#### EXERCISE REQUIREMENTS:
Search the entries below for the word "computer" and copy each line that has it.
^^^^
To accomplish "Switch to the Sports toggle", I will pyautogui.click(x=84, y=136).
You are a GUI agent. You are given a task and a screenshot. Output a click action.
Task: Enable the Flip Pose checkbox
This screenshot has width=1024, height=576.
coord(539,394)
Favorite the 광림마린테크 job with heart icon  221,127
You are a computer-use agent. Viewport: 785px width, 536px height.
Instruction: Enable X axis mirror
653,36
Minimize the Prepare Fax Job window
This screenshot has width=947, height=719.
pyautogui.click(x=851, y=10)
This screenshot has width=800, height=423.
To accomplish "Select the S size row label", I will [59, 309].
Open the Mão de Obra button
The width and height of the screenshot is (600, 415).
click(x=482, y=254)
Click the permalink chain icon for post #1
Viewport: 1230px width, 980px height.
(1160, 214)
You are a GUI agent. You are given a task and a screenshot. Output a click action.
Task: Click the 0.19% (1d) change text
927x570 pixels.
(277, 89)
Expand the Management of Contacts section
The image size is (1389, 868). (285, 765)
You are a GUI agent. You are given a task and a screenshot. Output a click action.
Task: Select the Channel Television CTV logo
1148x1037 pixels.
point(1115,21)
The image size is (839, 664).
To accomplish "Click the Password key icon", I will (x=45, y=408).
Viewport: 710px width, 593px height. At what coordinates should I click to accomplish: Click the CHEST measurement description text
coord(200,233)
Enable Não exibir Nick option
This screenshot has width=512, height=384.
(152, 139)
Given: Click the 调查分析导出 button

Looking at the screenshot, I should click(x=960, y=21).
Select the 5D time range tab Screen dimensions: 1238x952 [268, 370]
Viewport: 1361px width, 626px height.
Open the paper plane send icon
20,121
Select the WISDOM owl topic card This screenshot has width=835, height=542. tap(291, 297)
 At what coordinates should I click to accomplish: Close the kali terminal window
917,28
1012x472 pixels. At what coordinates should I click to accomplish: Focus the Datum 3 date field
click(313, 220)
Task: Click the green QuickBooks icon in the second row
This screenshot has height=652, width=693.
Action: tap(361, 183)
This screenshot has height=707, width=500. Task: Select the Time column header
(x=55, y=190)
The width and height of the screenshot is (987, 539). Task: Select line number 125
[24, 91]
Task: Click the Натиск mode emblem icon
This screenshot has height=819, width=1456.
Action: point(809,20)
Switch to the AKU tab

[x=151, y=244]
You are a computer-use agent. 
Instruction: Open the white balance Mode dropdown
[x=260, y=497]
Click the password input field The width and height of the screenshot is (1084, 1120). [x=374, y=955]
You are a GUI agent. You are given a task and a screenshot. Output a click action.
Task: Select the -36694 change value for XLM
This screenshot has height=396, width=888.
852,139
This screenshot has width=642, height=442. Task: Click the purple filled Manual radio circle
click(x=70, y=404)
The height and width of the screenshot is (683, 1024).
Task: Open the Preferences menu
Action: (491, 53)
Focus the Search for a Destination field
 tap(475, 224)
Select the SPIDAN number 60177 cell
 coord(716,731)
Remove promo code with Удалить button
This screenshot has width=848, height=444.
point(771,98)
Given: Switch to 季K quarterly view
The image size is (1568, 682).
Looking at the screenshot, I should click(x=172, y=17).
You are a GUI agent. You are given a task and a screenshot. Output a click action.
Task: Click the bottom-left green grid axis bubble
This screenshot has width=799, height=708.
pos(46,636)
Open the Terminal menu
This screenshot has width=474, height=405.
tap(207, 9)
^^^^
#### ANSWER SECTION:
You are a computer-use agent. Viewport: 785px width, 536px height.
You are a computer-use agent. 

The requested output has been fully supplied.